---- Data provided

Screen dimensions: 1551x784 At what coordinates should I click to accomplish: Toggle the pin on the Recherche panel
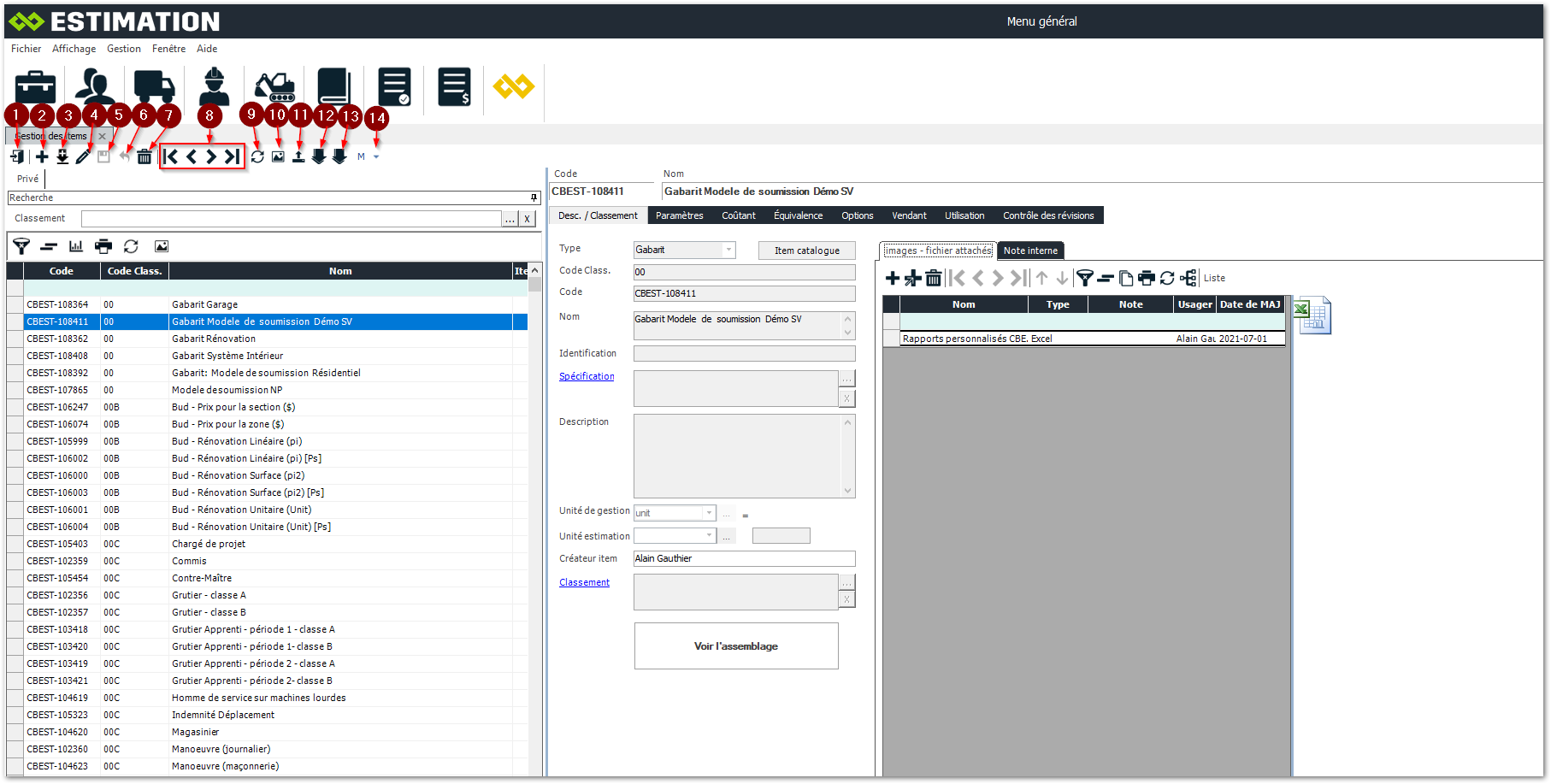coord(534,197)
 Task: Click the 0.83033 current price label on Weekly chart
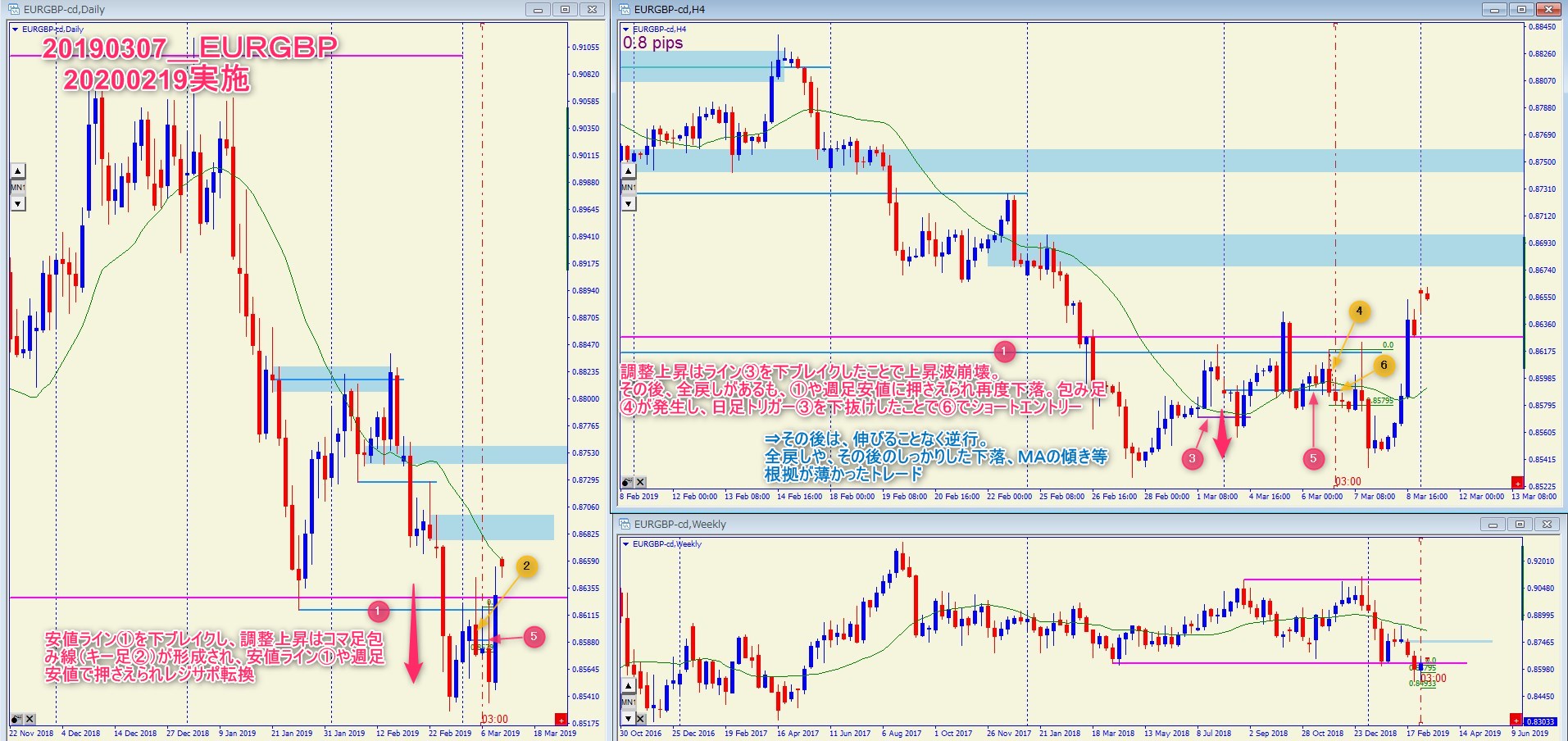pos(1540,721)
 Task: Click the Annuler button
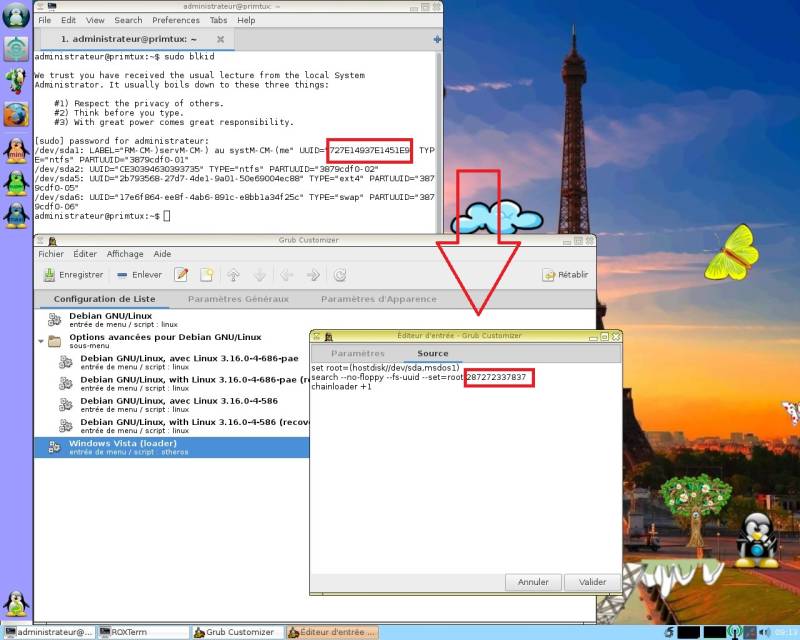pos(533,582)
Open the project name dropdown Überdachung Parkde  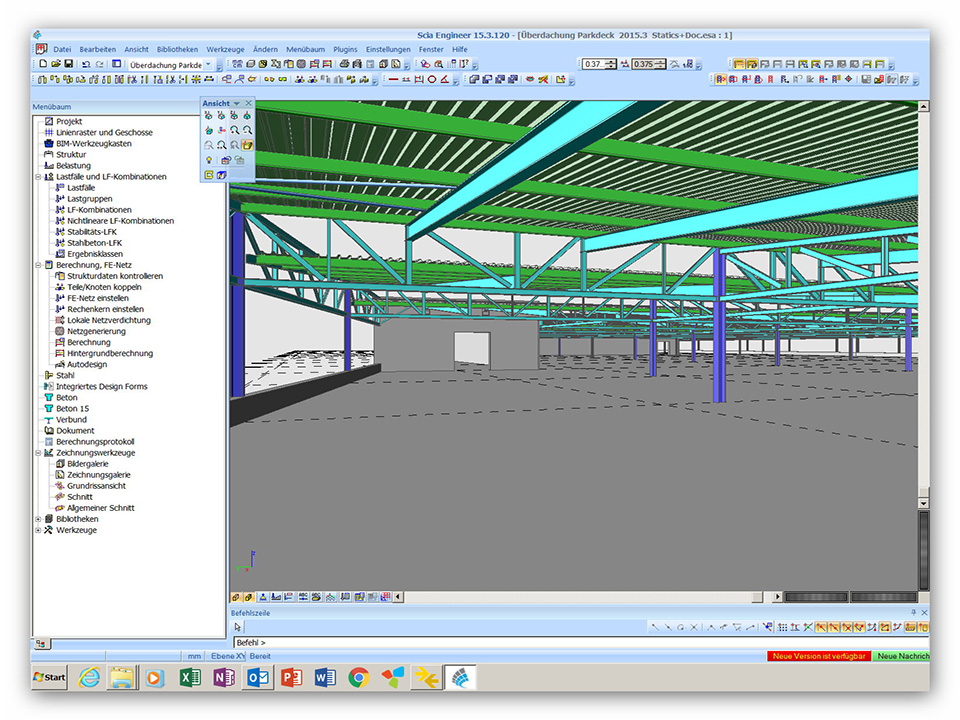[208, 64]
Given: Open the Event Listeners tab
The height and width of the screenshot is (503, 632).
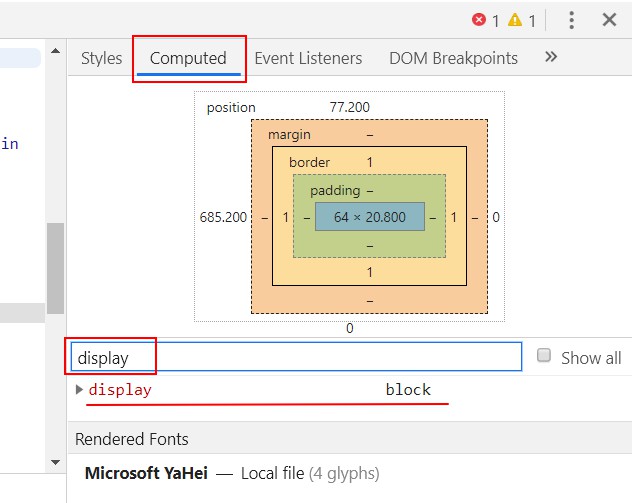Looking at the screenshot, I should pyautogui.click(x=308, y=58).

--------

Assignment: With the pictures left out, please output each line from the one containing "The height and" through the end of the entries, exactly as it is.

Reply to the exercise:
The height and width of the screenshot is (503, 632).
Looking at the screenshot, I should pyautogui.click(x=308, y=58).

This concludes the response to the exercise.